Aim of the exercise:
The span to repeat in the listing below runs from the line containing "Instruction: Enable the" to the line containing "Task: Click the scissors enzyme-cut tool icon", inclusive. Repeat it exactly, and only it.

╭─ Data records

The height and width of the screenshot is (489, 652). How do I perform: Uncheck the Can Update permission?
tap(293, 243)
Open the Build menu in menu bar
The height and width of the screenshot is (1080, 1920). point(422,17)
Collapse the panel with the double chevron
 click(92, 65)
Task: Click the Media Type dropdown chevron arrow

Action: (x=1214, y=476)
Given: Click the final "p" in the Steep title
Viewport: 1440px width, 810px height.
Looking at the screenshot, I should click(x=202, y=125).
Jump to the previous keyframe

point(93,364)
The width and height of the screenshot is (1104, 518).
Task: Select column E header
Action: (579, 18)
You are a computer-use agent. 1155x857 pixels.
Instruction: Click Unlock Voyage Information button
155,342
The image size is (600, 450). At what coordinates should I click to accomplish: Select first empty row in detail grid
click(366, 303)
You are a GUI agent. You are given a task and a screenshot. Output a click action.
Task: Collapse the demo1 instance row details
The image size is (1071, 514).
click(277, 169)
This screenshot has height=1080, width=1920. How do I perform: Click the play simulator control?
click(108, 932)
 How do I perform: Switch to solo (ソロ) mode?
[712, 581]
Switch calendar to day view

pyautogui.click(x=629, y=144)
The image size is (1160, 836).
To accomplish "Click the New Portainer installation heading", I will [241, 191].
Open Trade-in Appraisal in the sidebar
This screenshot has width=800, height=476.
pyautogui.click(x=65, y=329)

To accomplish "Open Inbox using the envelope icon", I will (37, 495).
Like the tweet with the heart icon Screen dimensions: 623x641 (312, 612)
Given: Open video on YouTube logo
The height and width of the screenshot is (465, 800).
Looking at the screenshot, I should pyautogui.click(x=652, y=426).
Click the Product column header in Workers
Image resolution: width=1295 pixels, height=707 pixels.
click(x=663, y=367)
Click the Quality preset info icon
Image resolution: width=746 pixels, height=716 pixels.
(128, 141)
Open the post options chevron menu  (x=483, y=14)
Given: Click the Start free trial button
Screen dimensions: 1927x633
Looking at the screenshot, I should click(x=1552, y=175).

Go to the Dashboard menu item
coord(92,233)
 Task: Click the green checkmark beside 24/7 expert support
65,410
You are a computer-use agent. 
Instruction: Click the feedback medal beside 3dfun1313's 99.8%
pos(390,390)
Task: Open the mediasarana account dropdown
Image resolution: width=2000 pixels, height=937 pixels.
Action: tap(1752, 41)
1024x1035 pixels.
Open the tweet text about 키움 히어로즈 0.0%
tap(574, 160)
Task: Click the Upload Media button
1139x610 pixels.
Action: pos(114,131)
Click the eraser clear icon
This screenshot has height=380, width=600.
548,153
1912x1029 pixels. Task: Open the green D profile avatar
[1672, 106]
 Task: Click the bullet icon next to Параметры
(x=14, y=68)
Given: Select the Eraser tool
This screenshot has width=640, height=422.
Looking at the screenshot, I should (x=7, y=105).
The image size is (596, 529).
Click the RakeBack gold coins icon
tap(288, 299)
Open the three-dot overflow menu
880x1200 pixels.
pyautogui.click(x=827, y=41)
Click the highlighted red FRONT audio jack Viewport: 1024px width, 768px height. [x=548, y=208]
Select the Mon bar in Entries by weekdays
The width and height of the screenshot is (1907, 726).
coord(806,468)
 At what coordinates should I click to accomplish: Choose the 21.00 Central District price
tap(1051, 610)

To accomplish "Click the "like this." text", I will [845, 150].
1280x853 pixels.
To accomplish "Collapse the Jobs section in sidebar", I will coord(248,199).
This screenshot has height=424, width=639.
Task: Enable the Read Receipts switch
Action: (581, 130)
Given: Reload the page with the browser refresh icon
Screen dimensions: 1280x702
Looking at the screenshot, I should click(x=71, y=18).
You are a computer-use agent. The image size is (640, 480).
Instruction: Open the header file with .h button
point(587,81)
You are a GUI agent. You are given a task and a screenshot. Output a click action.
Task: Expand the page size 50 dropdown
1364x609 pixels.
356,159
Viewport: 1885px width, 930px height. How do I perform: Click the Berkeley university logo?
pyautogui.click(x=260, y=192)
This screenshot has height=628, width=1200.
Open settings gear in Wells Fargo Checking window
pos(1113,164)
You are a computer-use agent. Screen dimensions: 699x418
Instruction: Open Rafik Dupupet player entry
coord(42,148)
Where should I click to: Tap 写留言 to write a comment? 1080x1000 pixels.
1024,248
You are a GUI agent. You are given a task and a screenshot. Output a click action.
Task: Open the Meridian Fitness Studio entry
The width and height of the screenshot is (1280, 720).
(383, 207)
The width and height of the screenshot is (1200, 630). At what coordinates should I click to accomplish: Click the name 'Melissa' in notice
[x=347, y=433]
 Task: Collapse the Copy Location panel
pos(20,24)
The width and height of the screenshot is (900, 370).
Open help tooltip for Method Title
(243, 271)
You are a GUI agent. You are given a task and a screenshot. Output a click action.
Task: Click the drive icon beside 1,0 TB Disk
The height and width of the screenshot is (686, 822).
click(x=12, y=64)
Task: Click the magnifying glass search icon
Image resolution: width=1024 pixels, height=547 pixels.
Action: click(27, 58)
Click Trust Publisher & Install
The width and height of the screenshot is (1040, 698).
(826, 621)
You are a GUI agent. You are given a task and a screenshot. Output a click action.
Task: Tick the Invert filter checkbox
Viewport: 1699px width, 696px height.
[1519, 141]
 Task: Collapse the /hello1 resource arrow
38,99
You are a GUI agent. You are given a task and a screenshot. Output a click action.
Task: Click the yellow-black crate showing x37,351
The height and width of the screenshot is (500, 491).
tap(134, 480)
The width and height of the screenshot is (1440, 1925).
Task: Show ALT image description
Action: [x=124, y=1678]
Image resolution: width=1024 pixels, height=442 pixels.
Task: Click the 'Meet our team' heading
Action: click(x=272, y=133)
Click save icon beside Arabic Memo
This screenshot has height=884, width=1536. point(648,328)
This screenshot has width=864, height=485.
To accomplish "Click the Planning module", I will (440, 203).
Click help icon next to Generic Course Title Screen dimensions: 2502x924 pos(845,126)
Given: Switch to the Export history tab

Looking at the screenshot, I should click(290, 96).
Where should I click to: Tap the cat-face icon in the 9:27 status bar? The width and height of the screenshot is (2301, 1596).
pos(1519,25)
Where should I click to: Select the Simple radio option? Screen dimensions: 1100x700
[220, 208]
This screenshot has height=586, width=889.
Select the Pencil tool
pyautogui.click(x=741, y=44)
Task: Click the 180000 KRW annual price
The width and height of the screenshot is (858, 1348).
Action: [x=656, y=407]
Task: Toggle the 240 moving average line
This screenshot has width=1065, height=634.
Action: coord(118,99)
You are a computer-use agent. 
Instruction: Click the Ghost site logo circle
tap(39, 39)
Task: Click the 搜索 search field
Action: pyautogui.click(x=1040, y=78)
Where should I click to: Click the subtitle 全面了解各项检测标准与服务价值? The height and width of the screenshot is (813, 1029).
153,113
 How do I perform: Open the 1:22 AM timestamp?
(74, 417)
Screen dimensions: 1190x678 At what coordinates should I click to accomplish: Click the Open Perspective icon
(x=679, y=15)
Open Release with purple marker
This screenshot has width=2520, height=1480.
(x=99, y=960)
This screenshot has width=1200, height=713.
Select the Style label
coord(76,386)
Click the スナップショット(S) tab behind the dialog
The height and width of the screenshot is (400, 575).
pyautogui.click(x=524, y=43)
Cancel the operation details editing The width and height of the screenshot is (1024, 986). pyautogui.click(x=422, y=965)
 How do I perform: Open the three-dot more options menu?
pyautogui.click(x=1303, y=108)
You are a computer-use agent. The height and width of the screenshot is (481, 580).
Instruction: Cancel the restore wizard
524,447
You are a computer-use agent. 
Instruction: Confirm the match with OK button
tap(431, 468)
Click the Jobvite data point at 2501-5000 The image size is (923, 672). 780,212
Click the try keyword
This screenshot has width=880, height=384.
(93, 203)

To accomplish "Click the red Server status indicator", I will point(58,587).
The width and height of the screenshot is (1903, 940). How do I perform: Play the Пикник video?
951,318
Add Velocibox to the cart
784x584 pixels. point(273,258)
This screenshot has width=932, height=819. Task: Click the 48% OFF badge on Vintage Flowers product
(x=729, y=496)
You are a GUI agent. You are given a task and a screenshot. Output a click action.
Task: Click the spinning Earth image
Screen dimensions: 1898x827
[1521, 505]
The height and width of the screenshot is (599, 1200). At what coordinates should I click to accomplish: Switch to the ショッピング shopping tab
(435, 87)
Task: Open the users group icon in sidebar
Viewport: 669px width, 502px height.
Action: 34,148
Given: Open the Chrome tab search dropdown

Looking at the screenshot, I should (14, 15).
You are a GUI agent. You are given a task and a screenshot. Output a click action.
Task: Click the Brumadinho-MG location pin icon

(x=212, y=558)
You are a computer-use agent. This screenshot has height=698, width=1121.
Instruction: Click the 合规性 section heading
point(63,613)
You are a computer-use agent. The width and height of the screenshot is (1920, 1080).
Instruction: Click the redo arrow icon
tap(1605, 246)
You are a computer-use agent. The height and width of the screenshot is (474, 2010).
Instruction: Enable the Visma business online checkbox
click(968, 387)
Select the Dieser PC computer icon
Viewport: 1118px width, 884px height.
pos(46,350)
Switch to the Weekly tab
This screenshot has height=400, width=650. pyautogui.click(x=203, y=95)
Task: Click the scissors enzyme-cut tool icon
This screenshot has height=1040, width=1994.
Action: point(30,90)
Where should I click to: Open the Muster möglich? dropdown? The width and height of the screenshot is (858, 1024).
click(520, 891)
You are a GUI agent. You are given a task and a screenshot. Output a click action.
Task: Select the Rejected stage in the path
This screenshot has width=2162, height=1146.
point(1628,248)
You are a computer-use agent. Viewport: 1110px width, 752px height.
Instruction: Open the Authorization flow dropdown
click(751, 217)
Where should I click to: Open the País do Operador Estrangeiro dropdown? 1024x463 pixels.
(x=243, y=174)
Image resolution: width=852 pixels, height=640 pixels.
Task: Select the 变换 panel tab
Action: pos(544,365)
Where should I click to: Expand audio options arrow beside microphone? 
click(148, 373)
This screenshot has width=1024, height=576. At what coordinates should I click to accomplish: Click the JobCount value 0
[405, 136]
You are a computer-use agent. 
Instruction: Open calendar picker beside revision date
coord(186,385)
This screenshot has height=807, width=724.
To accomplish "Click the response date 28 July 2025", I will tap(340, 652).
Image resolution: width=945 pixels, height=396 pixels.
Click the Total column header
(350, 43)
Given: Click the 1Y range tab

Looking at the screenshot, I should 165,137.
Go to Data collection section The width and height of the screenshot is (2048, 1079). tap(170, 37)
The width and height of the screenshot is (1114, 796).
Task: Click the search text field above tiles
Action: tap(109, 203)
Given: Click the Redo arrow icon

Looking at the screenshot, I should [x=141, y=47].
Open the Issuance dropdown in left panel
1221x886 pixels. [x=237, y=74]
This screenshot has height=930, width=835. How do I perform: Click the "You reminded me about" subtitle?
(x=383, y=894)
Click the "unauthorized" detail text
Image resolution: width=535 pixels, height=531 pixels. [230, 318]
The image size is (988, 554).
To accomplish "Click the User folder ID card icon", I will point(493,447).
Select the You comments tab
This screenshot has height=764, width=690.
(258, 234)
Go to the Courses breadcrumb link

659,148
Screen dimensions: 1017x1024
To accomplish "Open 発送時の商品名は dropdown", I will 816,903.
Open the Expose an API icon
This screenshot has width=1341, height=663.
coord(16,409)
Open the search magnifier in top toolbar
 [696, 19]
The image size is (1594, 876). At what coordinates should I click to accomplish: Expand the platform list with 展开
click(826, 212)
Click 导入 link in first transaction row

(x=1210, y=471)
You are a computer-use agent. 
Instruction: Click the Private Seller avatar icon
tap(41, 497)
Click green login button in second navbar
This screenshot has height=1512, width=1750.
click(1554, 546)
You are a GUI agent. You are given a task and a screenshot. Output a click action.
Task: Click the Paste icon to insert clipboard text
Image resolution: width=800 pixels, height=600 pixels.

╰─

Solution:
Instruction: Enable the Visma business online checkbox
click(968, 387)
Select the Dieser PC computer icon
Viewport: 1118px width, 884px height.
pos(46,350)
Switch to the Weekly tab
This screenshot has height=400, width=650. pyautogui.click(x=203, y=95)
Task: Click the scissors enzyme-cut tool icon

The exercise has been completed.